In this talk, I will describe current experimental and theoretical efforts aiming at overcoming the above-mentioned limitations, thus giving attochemistry the necessary push to investigate problems of real chemical interest.
References: [1] G. Sansone, F. Kelkensberg, J. F. Pérez-Torres, F. Morales, M. F. Kling, W. Siu, O. Ghafur, P. Johnsson, M. Swoboda, E. Benedetti, F. Ferrari, F. Lépine, J. L. Sanz-Vicario, S. Zherebtsov, I. Znakovskaya, A. L’Huillier, M. Yu. Ivanov, M. Nisoli, F. Martín, and M. J. J. Vrakking, Nature 465 763 (2010). [2] F. Calegari, D. Ayuso, A. Trabattoni, L. Belshaw, S. De Camillis, S. Anumula, F. Frassetto, L. Poletto, A. Palacios, P. Decleva, J. B. Greenwood, F. Martín, and M. Nisoli, Science 346, 336 (2014). [3] M. Nisoli, P. Decleva, F. Callegari, A. Palacios, and F. Martín, Chem. Rev. 117, 10760 (2017). [4] F. Calegari and F. Martín, Commun. Chem. 6, 184 (2023). [5] A. Palacios and F. Martín, WIREs Comput. Mol. Sci. e1430 (2020). [6] G. Grell, Z. Guo, T. Driver, P. Decleva, E. Plésiat, A. Picón, J. González-Vázquez, P. Walter, J. P. Marangos, J. P. Cryan, A. Marinelli, A. Palacios, and F. Martín, Phys. Rev.
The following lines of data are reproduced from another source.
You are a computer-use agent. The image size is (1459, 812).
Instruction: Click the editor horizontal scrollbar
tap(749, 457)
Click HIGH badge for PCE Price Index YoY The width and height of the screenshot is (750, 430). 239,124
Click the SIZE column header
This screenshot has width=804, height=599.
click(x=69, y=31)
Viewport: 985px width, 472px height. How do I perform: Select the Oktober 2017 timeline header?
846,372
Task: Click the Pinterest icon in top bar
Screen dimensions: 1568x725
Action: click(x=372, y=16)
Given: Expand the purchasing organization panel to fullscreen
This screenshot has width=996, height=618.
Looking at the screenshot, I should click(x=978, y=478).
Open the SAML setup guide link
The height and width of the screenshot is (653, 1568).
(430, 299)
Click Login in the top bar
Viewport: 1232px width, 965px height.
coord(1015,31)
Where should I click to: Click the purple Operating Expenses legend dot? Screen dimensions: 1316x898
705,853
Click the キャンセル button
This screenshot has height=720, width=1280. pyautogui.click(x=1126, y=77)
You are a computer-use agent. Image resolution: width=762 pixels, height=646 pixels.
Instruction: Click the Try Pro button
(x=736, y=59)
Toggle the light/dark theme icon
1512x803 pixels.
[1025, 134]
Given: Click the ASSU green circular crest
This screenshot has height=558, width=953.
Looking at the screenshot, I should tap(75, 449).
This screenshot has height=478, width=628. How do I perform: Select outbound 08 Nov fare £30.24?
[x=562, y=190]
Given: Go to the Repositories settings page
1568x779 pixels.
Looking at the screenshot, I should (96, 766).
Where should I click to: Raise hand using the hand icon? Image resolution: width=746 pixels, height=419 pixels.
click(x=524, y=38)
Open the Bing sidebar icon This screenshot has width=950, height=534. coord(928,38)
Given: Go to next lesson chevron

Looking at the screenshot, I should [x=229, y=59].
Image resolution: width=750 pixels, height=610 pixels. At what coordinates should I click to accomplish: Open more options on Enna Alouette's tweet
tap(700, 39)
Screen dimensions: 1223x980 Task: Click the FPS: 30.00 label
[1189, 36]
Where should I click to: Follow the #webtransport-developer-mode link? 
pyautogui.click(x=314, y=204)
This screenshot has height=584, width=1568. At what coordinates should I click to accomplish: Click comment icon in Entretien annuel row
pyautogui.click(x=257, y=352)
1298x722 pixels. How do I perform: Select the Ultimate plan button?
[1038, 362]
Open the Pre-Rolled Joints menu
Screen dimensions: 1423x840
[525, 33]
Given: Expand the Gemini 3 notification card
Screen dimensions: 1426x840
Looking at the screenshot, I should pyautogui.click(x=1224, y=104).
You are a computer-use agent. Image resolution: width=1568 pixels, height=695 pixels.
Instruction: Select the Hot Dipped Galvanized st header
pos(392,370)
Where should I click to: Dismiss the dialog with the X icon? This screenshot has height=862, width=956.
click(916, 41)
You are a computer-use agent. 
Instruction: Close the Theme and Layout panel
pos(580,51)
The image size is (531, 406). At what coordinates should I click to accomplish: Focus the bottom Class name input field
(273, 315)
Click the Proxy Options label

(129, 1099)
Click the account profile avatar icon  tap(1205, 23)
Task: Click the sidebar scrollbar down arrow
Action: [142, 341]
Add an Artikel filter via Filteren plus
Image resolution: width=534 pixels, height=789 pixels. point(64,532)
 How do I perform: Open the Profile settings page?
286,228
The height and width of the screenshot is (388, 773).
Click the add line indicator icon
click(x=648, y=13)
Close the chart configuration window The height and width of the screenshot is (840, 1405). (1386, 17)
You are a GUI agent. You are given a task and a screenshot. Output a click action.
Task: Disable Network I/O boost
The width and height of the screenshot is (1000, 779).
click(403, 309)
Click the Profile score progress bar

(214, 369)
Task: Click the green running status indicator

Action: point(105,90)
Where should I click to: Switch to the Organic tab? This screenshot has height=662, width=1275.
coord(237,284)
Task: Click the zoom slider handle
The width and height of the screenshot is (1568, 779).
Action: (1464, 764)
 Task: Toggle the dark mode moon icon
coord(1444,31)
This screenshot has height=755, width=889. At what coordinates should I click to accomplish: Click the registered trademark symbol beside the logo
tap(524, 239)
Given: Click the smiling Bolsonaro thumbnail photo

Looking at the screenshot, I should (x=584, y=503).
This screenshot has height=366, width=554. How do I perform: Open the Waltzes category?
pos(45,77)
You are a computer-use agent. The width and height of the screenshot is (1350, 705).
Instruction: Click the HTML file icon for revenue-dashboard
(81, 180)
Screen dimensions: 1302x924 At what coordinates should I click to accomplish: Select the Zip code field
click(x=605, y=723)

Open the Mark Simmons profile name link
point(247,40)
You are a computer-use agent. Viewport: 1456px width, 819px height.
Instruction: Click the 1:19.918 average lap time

Res. 5, 023092 (2023). [7] M. Galli et al, Optics Letters 44, 1308 (2019). [8] M. Reduzzi et al, Optics Express 31, 26854 (2023). [9] M. Garg, A. Martín-Jiménez, M. Pisarra, Y. Luo, F. Martín and K. Kern, Nature Photonics 16, 196 (2022). [10] F. Vismarra, F. Fernández-Villoria, D. Mocci, J. González-Vázquez, Y. Wu, L. Colaizzi, F. Holzmeier, J. Delgado, J. Santos, L. Bañares, L. Carlini, M. Castrovilli, P. Bolognesi, R. Richter, L. Avaldi, A. Palacios, M. Lucchini, M. Reduzzi, R. Borrego- Varillas, N. Martín, F. Martín, and M. Nisoli, Nature Chemistry in press.